Uncertain Routes to the White House

By now, men of many different backgrounds have made it to the U.S. presidency. America has had an unmarried president (James Buchanan), a Catholic president (John F. Kennedy), an African American president, and presidents of varied ages born in 18 different states. But no woman has yet advanced to so much as a presidential candidacy, so tracing the paths taken by men may or may not show the routes likely to be taken by women in the future.

  • For men, serving as vice president has opened the door to the presidency. Thirteen former vice presidents have later become president. This route is obviously not currently open for women. Only two – Geraldine Ferraro and Sarah Palin – have been ever nominated for vice president, both alongside presidential candidates who lost. 
  • The second most common male route has run through governorships, offices held by seven of the 43 male presidents. But right now only five women hold this office – including Democrat Maggie Hassan of New Hampshire and Republicans Nikki Haley of South Carolina, Mary Fallin of Oklahoma, Susana Martinez of New Mexico, and Jan Brewer of Arizona. The share of women in statewide executive offices has actually declined over the past decade.

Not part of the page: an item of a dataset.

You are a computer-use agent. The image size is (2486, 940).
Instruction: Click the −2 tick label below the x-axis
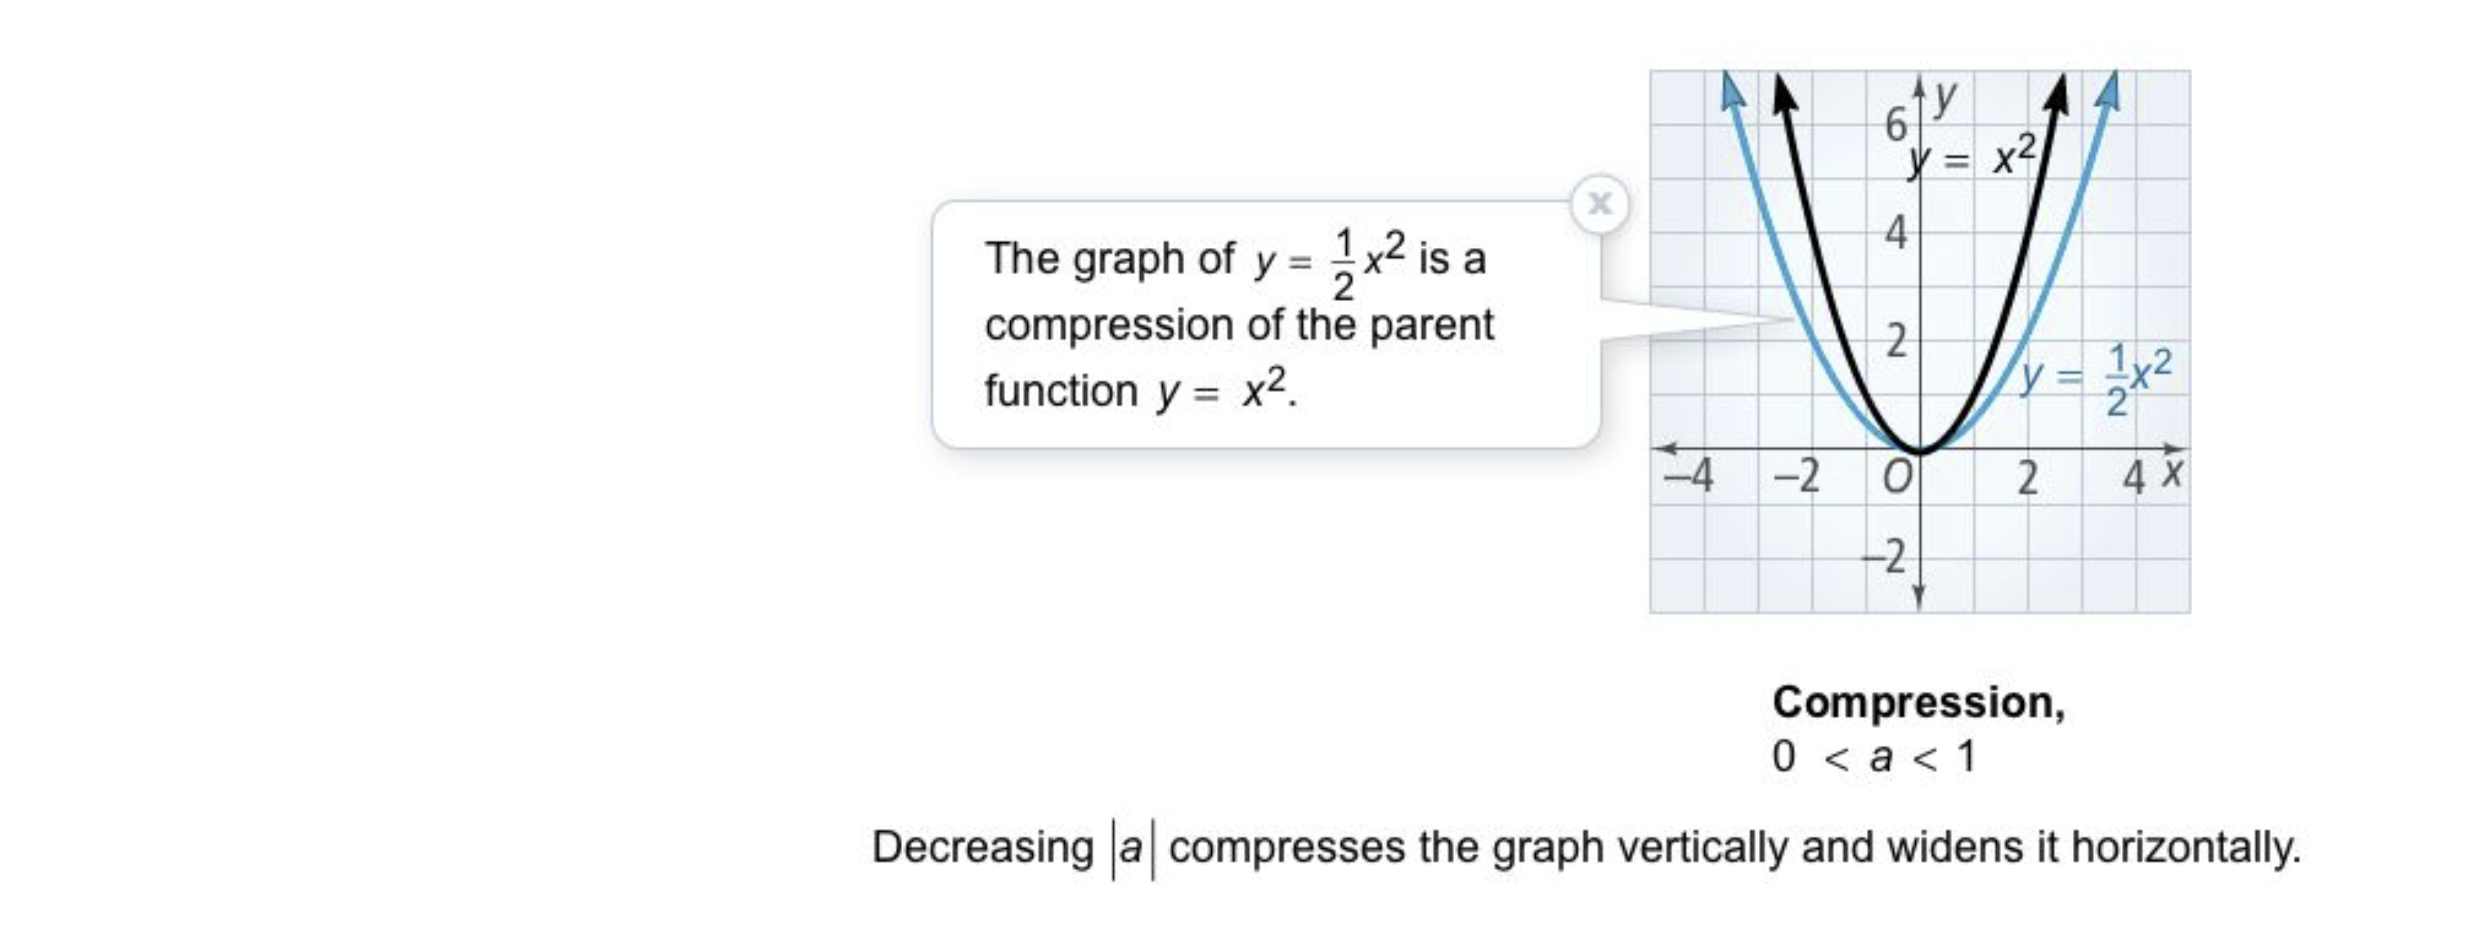point(1885,555)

In other democracies, routes to national executive office are more clearly structured. Aspiring candidates typically serve for several years in the national legislature and gain experience as a cabinet minister; many are then selected as party leader ready to wage a presidential contest or serve as prime minister. A clear path is visible to all competitors and politically ambitious women as well as men know what they have to do. In contrast, U.S. political parties do not control the route to the presidency, making preparation uncertain and difficult. Big money backers or national celebrity can boost an outside contender as much as any prior public service.

The U.S. has no gender-specific rules that might assist women in running for office. Political scientists have identified gender quotas as the quickest way to increase female candidacies. In France, Italy, Norway and Spain, among other countries, political parties have adopted gender quotas that increased the number of females running for legislative offices and set many on the tracks toward higher offices. In the United States, both the Democratic and Republican parties have adopted rules requiring equal representation of women and men within their party leadership structures and encouraging equality in convention delegations. But neither party has gender rules or quotas that would assist women in gaining legislative or presidential nominations. Given the relative weakness and decentralization of U.S. political parties, it is not clear that such rules could be enforced, even if they were devised.

Are U.S. Women about to Break Through?

The eligibility pool of likely female presidential candidates is small. In addition to current and former governors and serving or former senators, three female former secretaries of state are, in theory, available – including Hillary Rodham Clinton, who enjoys high level backing and is currently the overwhelming frontrunner according to polls taken of her party’s voters. No one yet knows for sure whether Hillary Clinton will actually run in 2016, but would she open a route other women can follow?

In many ways, Clinton’s ties and celebrity make her one of a kind. Not only is she a former senator and cabinet officer, she is married to a popular former U.S. president and was ranked as the “Most Admired Woman” for eleven straight years. She came very close to winning her party’s presidential nomination in 2008. Even if Clinton wins the 2016 Democratic nomination and becomes the first U.S. woman president, she will hardly have followed a path readily open to others. Evidence shows that American women’s prior progress toward high offices has been incremental and subject to fits, starts, and reversals. Until a broad pool of credible presidential contenders forms – featuring multiple female governors, legislators, and cabinet officers who enjoy broad visibility and powerful backing – the United States is unlikely to join other nations in regularly advancing women to the highest executive office.